# INFORMATION GIVEN start

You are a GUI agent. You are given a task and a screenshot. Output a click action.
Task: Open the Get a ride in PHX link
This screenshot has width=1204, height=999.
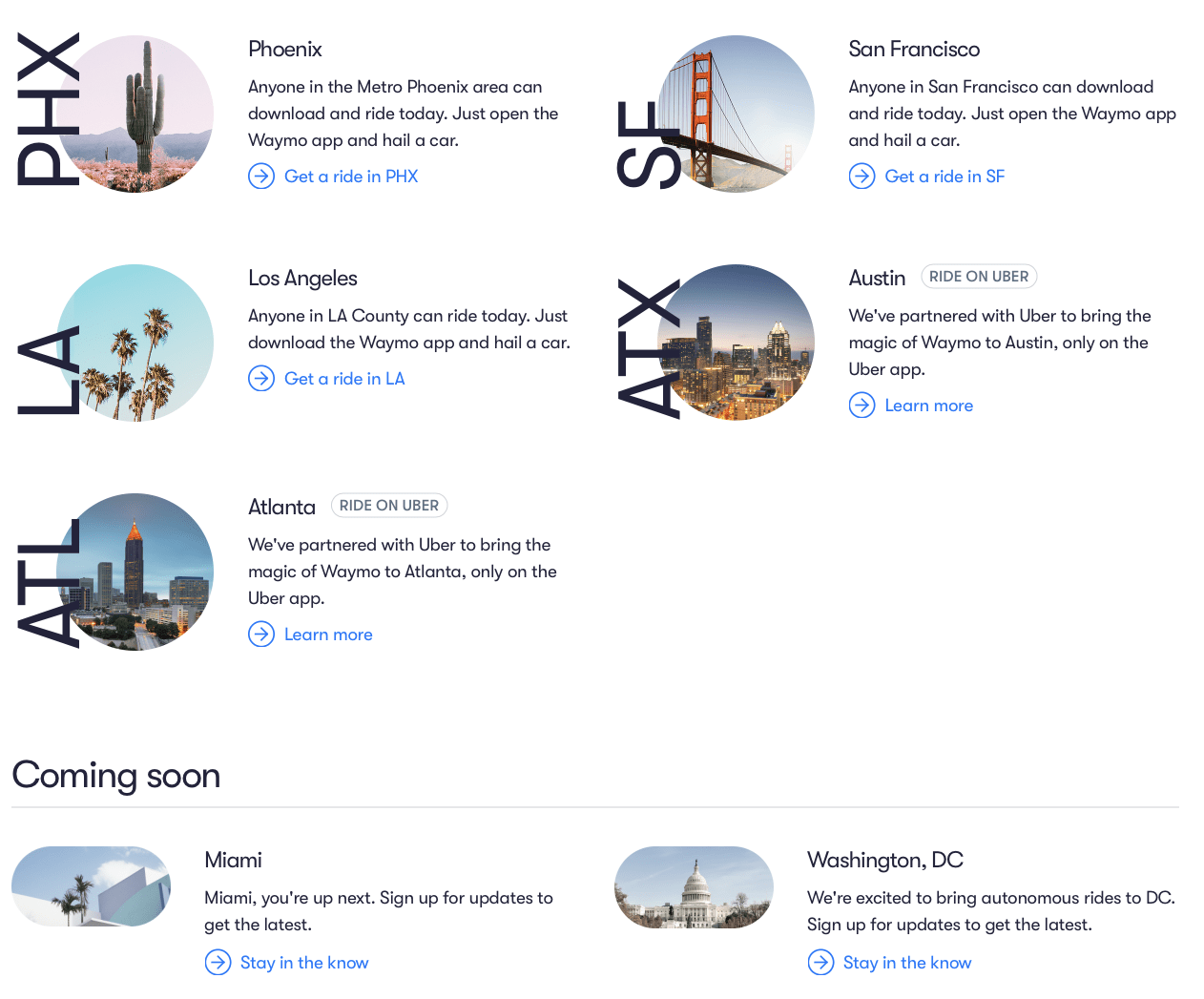[351, 177]
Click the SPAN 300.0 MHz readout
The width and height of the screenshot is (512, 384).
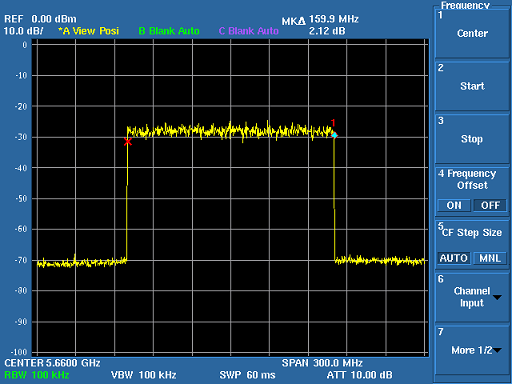(x=322, y=363)
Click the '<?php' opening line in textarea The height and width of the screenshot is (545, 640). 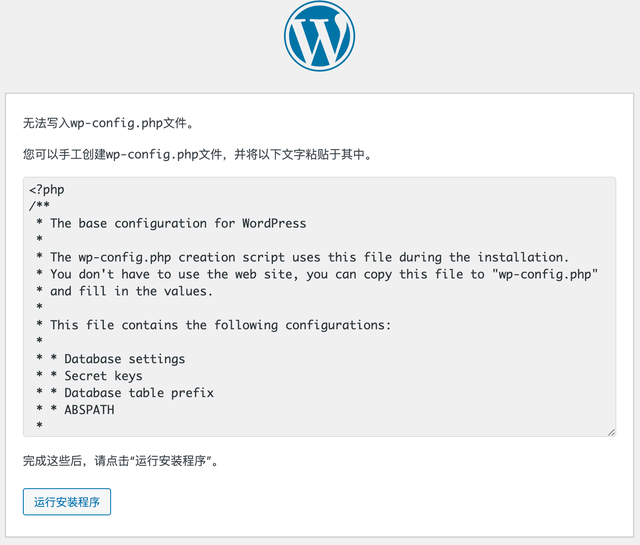tap(47, 189)
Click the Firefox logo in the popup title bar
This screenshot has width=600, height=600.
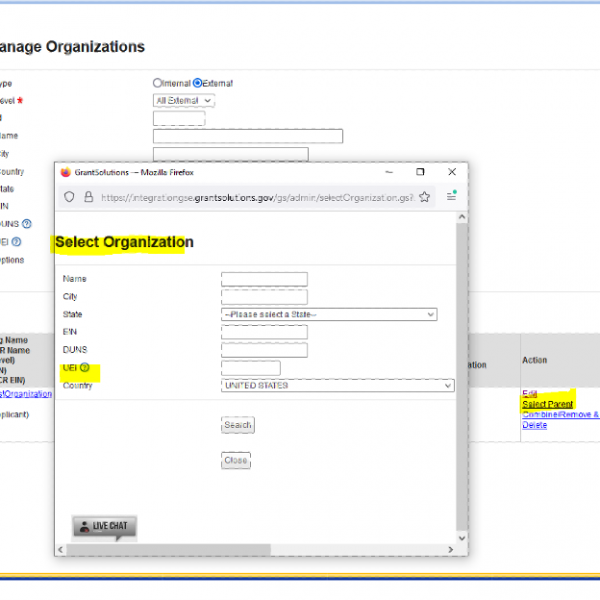click(66, 172)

# INFORMATION GIVEN end

▶ REQUIREMENTS: Locate every line in the records that contains the word "This" and copy each of those lines.

▶ RIGHT ANSWER:
This screenshot has width=1204, height=999.
This screenshot has width=600, height=600.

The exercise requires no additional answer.